> _AIM OF THE TASK_
Provide an exact reproduction of every entry.

Collected data entries:
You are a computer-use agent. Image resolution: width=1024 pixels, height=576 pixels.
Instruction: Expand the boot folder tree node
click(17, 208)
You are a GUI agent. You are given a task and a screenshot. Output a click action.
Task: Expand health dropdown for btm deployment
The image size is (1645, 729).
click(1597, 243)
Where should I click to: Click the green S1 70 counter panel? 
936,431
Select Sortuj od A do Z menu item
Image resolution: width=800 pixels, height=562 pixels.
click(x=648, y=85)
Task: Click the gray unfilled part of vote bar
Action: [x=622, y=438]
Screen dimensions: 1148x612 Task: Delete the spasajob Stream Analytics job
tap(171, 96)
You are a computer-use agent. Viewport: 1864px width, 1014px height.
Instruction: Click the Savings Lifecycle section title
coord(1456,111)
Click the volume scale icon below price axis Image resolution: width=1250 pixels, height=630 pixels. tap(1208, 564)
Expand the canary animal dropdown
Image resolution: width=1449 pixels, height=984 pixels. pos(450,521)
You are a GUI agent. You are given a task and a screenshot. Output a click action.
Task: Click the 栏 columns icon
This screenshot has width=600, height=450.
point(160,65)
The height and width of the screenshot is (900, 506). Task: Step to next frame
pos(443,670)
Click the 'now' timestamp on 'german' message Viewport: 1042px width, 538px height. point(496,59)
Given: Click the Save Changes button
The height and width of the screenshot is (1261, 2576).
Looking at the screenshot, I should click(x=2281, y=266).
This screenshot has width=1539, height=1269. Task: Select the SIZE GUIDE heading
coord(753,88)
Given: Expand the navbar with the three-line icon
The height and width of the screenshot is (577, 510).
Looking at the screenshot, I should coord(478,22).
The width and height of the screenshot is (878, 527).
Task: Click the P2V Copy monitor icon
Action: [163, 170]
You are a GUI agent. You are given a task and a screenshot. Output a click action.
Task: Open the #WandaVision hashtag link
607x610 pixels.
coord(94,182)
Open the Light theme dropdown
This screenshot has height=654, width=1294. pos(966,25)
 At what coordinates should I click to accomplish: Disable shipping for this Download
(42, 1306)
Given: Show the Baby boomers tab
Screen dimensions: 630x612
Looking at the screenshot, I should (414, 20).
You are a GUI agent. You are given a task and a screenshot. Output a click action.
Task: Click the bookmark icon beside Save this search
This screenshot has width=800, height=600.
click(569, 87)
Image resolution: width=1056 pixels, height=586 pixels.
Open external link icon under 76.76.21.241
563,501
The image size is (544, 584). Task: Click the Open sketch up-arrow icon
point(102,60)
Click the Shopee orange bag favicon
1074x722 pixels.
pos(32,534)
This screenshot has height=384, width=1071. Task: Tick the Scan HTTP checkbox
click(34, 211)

> _SOLUTION FOR THIS PROBLEM_
You are a computer-use agent. Image resolution: width=1024 pixels, height=576 pixels.
Instruction: Expand the boot folder tree node
click(17, 208)
You are a GUI agent. You are given a task and a screenshot. Output a click action.
Task: Expand health dropdown for btm deployment
The image size is (1645, 729).
click(1597, 243)
Where should I click to: Click the green S1 70 counter panel? 
936,431
Select Sortuj od A do Z menu item
Image resolution: width=800 pixels, height=562 pixels.
click(x=648, y=85)
Task: Click the gray unfilled part of vote bar
Action: [x=622, y=438]
Screen dimensions: 1148x612 Task: Delete the spasajob Stream Analytics job
tap(171, 96)
You are a computer-use agent. Viewport: 1864px width, 1014px height.
Instruction: Click the Savings Lifecycle section title
coord(1456,111)
Click the volume scale icon below price axis Image resolution: width=1250 pixels, height=630 pixels. tap(1208, 564)
Expand the canary animal dropdown
Image resolution: width=1449 pixels, height=984 pixels. pos(450,521)
You are a GUI agent. You are given a task and a screenshot. Output a click action.
Task: Click the 栏 columns icon
This screenshot has width=600, height=450.
point(160,65)
The height and width of the screenshot is (900, 506). Task: Step to next frame
pos(443,670)
Click the 'now' timestamp on 'german' message Viewport: 1042px width, 538px height. point(496,59)
Given: Click the Save Changes button
The height and width of the screenshot is (1261, 2576).
Looking at the screenshot, I should click(x=2281, y=266).
This screenshot has width=1539, height=1269. Task: Select the SIZE GUIDE heading
coord(753,88)
Given: Expand the navbar with the three-line icon
The height and width of the screenshot is (577, 510).
Looking at the screenshot, I should coord(478,22).
The width and height of the screenshot is (878, 527).
Task: Click the P2V Copy monitor icon
Action: [163, 170]
You are a GUI agent. You are given a task and a screenshot. Output a click action.
Task: Open the #WandaVision hashtag link
607x610 pixels.
coord(94,182)
Open the Light theme dropdown
This screenshot has height=654, width=1294. pos(966,25)
 At what coordinates should I click to accomplish: Disable shipping for this Download
(42, 1306)
Given: Show the Baby boomers tab
Screen dimensions: 630x612
Looking at the screenshot, I should (414, 20).
You are a GUI agent. You are given a task and a screenshot. Output a click action.
Task: Click the bookmark icon beside Save this search
This screenshot has width=800, height=600.
click(569, 87)
Image resolution: width=1056 pixels, height=586 pixels.
Open external link icon under 76.76.21.241
563,501
The image size is (544, 584). Task: Click the Open sketch up-arrow icon
point(102,60)
Click the Shopee orange bag favicon
1074x722 pixels.
pos(32,534)
This screenshot has height=384, width=1071. Task: Tick the Scan HTTP checkbox
click(34, 211)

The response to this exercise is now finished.